--- Start ---
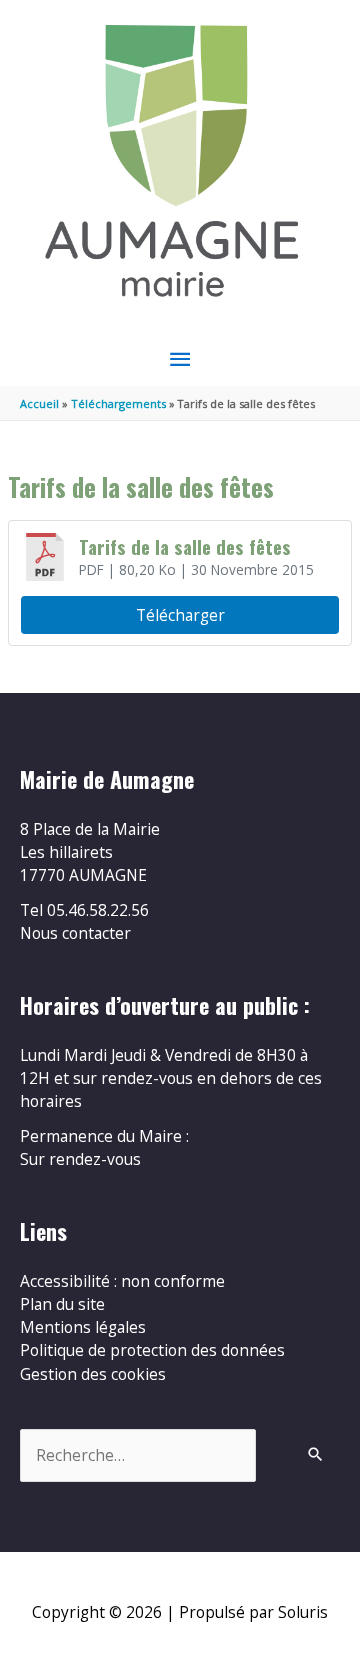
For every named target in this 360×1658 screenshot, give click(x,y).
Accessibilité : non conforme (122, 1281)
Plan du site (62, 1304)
--- End ---
--- Start ---
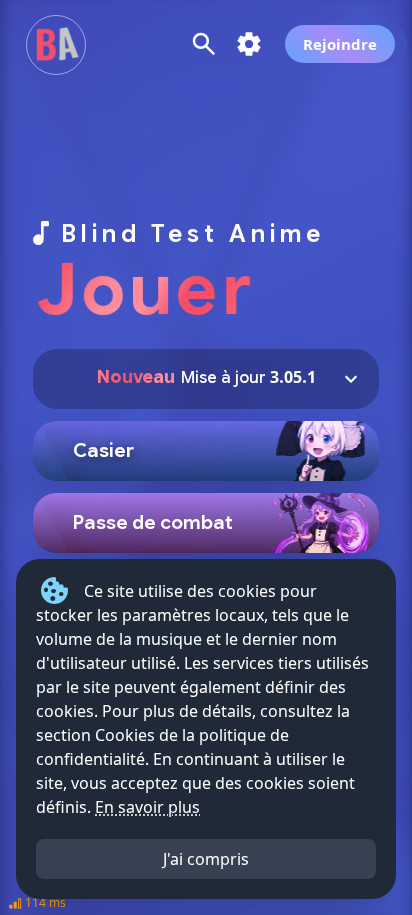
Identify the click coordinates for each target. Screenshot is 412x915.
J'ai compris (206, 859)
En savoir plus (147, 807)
--- End ---
Can you lay out the stretch from the line containing "For every named" through the line containing "Accessibilité : non conforme (122, 1281)" as a two-column CSV with the columns request and answer? Give one row per request, put its text and its answer each in a single quoted field with line breaks turned into spaces, and include only these lines.

request,answer
"For every named target in this 360×1658 screenshot, give click(x,y). Accessibilité : non conforme","(122, 1281)"